Met de NIWA heeft het Nederlandse kabinet zich gecommitteerd aan het leveren van een bijdrage aan de mondiale duurzaamheidsagenda. De hoofddoelstelling van de NIWA is ‘de waterzekerheid en waterveiligheid in de wereld van mens, plant en dier vergroten, en de Nederlandse bijdrage daaraan en het Nederlandse verdienvermogen optimaliseren’ om op die manier het realiseren van de duurzaamheidsagenda dichterbij te brengen.

Innovatie is één van de belangrijkste factoren bij het behalen van deze doelstelling. Op veel plaatsen in de wereld is de huidige praktijk niet in staat om een hoger niveau van waterveiligheid en waterzekerheid te bereiken. Daar komt bij dat de problematiek onder invloed van klimaatverandering alleen maar zal verergeren. Nieuwe technieken en methodes die beter, efficiënter en goedkoper hun werk doen, zijn hard nodig om gebieden te beschermen en mensen te verzekeren van een duurzame en veilige toekomst. Experimentele ontwikkeling door sectorpartijen is daarmee van groot belang.

Om tot impact te komen is de toepassing van innovaties een belangrijk punt van aandacht. Omdat iedere context anders is, vereist dit per situatie een specifieke technische en institutionele insteek. Voordat opschaling plaats kan vinden dient een innovatie te worden aangepast aan en getoetst in de context van toepassing. Haalbaarheidsstudies en pilots spelen hierin een belangrijke rol.

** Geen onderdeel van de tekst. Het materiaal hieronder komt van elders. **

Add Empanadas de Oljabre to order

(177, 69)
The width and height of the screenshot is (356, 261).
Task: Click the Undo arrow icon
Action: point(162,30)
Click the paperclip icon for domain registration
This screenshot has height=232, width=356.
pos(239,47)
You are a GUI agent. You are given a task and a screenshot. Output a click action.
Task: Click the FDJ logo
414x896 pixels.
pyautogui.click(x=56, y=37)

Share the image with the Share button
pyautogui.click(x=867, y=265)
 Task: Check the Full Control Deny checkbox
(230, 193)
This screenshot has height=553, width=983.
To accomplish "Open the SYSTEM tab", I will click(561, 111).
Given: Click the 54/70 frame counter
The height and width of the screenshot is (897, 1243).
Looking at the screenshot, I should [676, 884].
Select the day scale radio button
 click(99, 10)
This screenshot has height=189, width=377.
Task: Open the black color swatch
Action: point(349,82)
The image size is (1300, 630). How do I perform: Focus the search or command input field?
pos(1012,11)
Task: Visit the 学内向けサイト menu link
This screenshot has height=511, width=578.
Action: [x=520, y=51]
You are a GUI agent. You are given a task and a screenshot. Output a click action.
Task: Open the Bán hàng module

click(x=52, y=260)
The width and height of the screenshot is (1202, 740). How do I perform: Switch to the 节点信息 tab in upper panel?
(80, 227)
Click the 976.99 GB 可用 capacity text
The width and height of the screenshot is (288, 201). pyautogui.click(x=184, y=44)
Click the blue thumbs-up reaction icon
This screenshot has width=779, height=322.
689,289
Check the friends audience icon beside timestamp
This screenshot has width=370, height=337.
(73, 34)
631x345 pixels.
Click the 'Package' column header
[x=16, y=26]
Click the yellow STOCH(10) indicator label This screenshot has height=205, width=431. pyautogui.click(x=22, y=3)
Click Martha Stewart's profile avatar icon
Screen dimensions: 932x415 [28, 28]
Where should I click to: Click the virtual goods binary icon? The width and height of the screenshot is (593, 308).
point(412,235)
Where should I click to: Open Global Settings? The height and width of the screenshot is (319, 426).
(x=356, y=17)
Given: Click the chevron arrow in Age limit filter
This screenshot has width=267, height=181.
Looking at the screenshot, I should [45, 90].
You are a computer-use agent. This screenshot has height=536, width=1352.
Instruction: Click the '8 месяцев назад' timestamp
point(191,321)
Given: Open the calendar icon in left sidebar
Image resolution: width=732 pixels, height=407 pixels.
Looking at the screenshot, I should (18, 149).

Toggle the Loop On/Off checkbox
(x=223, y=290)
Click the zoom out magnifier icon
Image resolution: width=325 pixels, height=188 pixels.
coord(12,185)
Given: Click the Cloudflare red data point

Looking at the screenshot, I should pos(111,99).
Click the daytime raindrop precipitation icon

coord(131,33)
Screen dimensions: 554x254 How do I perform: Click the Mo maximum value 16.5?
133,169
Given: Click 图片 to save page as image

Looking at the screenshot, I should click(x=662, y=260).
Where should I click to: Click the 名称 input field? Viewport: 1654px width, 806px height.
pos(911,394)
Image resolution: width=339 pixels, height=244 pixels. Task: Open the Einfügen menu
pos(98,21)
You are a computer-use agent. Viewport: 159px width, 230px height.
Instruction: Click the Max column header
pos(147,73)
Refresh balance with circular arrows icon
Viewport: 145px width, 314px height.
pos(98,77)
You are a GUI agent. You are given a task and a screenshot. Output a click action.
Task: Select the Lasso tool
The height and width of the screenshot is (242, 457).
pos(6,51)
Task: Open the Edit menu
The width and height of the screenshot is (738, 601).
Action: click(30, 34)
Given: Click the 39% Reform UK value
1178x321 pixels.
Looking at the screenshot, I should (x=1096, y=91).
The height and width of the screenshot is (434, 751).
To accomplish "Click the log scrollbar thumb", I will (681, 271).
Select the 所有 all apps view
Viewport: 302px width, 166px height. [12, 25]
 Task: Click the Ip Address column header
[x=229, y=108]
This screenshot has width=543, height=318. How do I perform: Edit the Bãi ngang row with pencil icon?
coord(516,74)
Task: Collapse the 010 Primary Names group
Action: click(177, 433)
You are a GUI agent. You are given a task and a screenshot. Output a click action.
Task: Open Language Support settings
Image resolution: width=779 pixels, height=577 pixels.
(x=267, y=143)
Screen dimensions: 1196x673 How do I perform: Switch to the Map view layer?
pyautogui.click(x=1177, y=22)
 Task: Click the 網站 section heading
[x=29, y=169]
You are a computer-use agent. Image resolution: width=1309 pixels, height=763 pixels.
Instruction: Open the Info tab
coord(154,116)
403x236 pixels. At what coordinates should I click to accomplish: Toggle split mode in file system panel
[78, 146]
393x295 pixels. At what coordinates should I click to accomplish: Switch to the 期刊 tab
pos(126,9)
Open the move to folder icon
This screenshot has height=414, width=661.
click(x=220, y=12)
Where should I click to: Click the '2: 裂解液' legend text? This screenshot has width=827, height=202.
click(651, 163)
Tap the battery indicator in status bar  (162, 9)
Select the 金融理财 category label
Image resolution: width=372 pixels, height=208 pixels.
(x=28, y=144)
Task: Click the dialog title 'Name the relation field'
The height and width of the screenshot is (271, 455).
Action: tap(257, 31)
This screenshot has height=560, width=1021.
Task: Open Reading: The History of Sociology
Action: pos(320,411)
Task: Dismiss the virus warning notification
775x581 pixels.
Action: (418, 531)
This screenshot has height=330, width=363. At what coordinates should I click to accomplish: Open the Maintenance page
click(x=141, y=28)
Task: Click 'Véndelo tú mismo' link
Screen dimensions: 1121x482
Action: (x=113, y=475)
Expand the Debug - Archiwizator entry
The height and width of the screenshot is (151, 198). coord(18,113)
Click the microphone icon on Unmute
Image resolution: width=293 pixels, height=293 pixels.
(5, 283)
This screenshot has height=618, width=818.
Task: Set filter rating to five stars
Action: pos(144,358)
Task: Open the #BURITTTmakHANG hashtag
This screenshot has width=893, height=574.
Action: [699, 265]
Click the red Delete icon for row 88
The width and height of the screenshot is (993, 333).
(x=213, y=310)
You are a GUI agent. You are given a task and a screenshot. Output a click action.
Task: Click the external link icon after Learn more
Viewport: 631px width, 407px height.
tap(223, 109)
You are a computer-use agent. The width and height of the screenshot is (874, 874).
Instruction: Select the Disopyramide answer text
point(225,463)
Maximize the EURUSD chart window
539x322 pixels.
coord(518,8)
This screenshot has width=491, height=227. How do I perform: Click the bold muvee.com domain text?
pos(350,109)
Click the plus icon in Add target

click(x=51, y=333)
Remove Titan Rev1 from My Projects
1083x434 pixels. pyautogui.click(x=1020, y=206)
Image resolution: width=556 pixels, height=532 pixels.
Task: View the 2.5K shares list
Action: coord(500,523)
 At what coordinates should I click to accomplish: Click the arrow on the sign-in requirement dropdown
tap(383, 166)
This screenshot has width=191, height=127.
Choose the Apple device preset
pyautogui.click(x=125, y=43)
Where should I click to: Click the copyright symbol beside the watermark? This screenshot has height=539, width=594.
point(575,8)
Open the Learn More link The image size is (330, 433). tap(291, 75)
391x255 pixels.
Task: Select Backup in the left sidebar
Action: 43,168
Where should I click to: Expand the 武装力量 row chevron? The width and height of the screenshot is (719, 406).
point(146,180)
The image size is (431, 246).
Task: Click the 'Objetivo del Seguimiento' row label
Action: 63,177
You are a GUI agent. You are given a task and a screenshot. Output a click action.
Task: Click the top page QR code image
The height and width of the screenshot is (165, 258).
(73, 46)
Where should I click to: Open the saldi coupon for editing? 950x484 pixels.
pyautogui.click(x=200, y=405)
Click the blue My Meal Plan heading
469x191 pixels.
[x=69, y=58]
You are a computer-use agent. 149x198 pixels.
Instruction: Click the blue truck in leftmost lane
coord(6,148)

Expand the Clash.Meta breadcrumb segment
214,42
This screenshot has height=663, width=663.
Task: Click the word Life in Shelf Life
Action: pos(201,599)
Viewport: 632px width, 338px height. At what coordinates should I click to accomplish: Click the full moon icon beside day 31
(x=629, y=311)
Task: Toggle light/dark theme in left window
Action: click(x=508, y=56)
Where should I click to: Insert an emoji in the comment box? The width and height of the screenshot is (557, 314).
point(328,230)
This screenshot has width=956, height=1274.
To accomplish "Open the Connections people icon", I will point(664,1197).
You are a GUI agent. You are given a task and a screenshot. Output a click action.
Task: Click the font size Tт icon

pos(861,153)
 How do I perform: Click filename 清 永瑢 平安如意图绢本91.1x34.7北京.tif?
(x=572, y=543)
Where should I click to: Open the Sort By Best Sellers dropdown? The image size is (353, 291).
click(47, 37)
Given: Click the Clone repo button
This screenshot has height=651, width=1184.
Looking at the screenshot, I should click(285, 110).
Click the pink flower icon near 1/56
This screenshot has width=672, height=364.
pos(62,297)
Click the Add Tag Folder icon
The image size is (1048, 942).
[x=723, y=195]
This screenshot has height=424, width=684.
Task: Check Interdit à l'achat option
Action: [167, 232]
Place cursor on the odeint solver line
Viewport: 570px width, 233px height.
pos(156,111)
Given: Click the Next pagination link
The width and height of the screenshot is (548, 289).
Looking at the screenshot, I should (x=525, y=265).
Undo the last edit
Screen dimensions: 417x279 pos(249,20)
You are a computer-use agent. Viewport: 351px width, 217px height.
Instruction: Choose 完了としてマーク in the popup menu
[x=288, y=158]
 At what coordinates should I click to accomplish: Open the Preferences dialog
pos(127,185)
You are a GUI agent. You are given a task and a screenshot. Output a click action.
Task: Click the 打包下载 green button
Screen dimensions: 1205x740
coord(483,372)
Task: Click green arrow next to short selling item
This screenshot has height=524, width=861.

Internationaal wordt naar Nederland gekeken voor innovatieve kennis en kunde als oplossing voor de problemen. In 2021 stond Nederland zesde op de ‘Global Innovation Index’ van de ‘World Intellectual Property Organisation’.6 Nederland is een koploper als het aankomt op watertechnologie, deltatechnologie en maritieme kennis. Hiermee kan de Nederlandse watersector een belangrijke bijdrage leveren aan het vergroten van waterveiligheid en waterzekerheid in de wereld. Desalniettemin, de Nederlandse watersector, speciaal ook het MKB, ervaart obstakels bij het zelfstandig introduceren en in de markt zetten van innovatieve watertoepassingen in het buitenland. Met behulp van een subsidie krijgen partijen de kans om de haalbaarheid van hun innovatieve toepassingen in het buitenland te onderzoeken en om ze te testen en aan te passen. Dit zou op een andere manier niet van de grond komen. Met het financieren van haalbaarheidsstudies en pilotprojecten in het buitenland wil de Nederlandse overheid de bijdrage van de Nederlandse innovatiekracht aan waterveiligheid en waterzekerheid in het buitenland vergroten, en een essentiële stap zetten richting het behalen van de duurzaamheidsagenda.

3. Hoofdlijnen van de regeling

Met deze regeling wordt het volgende doel beoogd: “het stimuleren van de inzet van vernieuwende Nederlandse kennis en kunde ten behoeve van waterveiligheid en waterzekerheid van mens, plant en dier, in delta’s, deltasteden en stroomgebieden in het buitenland.” Deze doelstelling raakt SDG2, SDG6, SDG11, SDG13, SDG14 en SDG15. Activiteiten gesubsidieerd onder deze regeling zullen bijdragen aan één of meerdere SDG’s.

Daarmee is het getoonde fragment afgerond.